▸ Document section:
%%

It's cool how many of these kludges are fixed in more recent Pythons, especially Python 3 (and its features backported to 2.6 and 2.7):

Q3. Polymorphism, and the lack of sequence and number types -- there are now abstract base classes for Iterable and Number types, etc.

Q6. printf function -- print() is indeed a function in Python 3

Q8. object syntax shortcut -- collections.namedtuple in Py2.6 is similar, acting something like a factory for anonymous classes

Q9. syntax for updating objects -- in recent Pythons, this works: obj.__dict__.update(foo=1, bar=2)

Q10. dictionary with default values -- collections.defaultdict

Q13. abstract base classes -- hilarious, but now there's a decorator in the abc module that does the right thing

Q18. missing queue types -- collections.deque is a good double-ended queue, and the heapq module can turn a list into a heap queue.

%%

▸ Data segment:
%%

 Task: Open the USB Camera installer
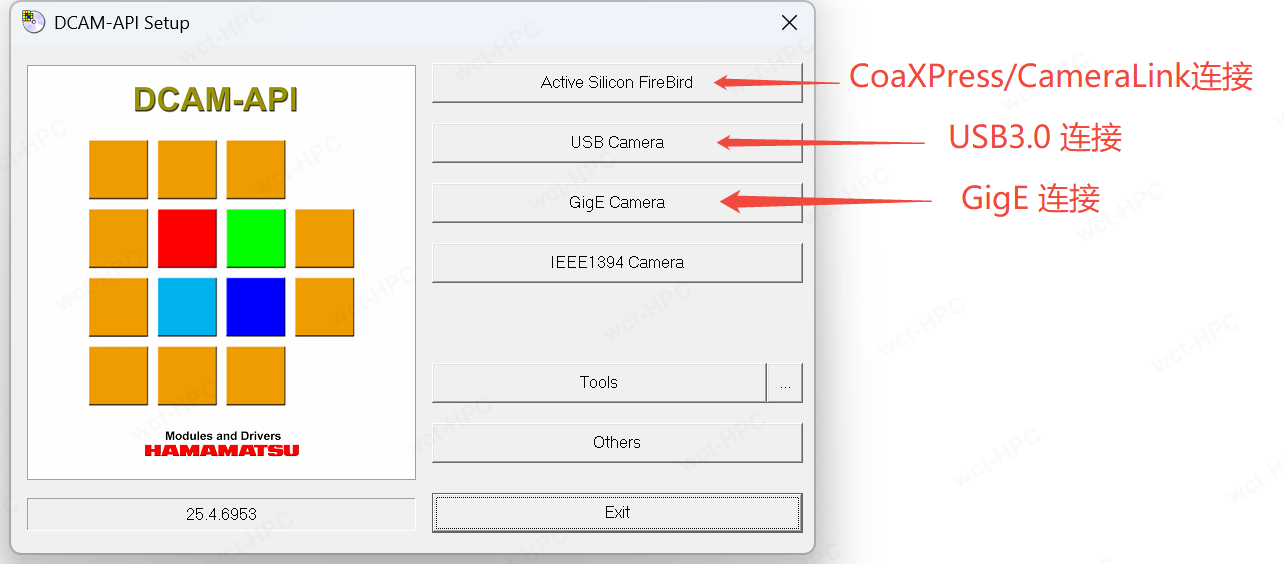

%%

▸ Aim 1:
In the comment on Python fixes, do these statements agree with it? (a) print() is a function in Python 3. (b) The comment ties collections.namedtuple to Python 2.7. (c) The heapq module can turn a list into a heap queue. Answer yes or no for each and quote the deciding words.
▸ Aim 2:
In the comment on Python fixes:
(a) What does it give for a dictionary with default values?
(b) Which module has the decorator for abstract base classes?
(c) What line of code does it show for updating objects?
▸ Aim 3:
Carry the comment on Python fixes forward from where it stops.
The data above is separate from the comment on Python fixes.

▸ Exercise answer 1:
(a) Yes: "print() is indeed a function in Python 3"
(b) No: "collections.namedtuple in Py2.6"
(c) Yes: "the heapq module can turn a list into a heap queue"

▸ Exercise answer 2:
(a) collections.defaultdict
(b) The abc module
(c) obj.__dict__.update(foo=1, bar=2)

▸ Exercise answer 3:
You can also see how many of his other wish-list items came true, especially via the itertools module, in his personal 'utils' module:

http://aima.cs.berkeley.edu/python/utils.html


You can also say a_dict.setdefault(key, default) which is like a_dict.get(key, default) but will also do a_dict[key]=default if there does not already exist a value for key.


A funny little bit of snark hidden in the middle, following some decidedly unpythonic code:

If u cn rd ths, u cn gt a jb in fncnl prg (if thr wr any).


The code preceding that is actually pretty simple if you translate it to Haskell:

    my_if test result alternative = if test then result else alternative
It's just trying to get currying and lazy evaluation in Python which causes all the ugliness.


Unfortunately it's quite old, and some of the answers are rather out of date.


It appears you're right! I can't find a date on Norvig's site but here's a link to it from 2001: http://www.brokenrobot.org/archives/000427.html


Norvig did some curation over the years, however. One of the answers mentions that the ternary "if" expression is scheduled to appear in Python 2.5, which is information from around 2006.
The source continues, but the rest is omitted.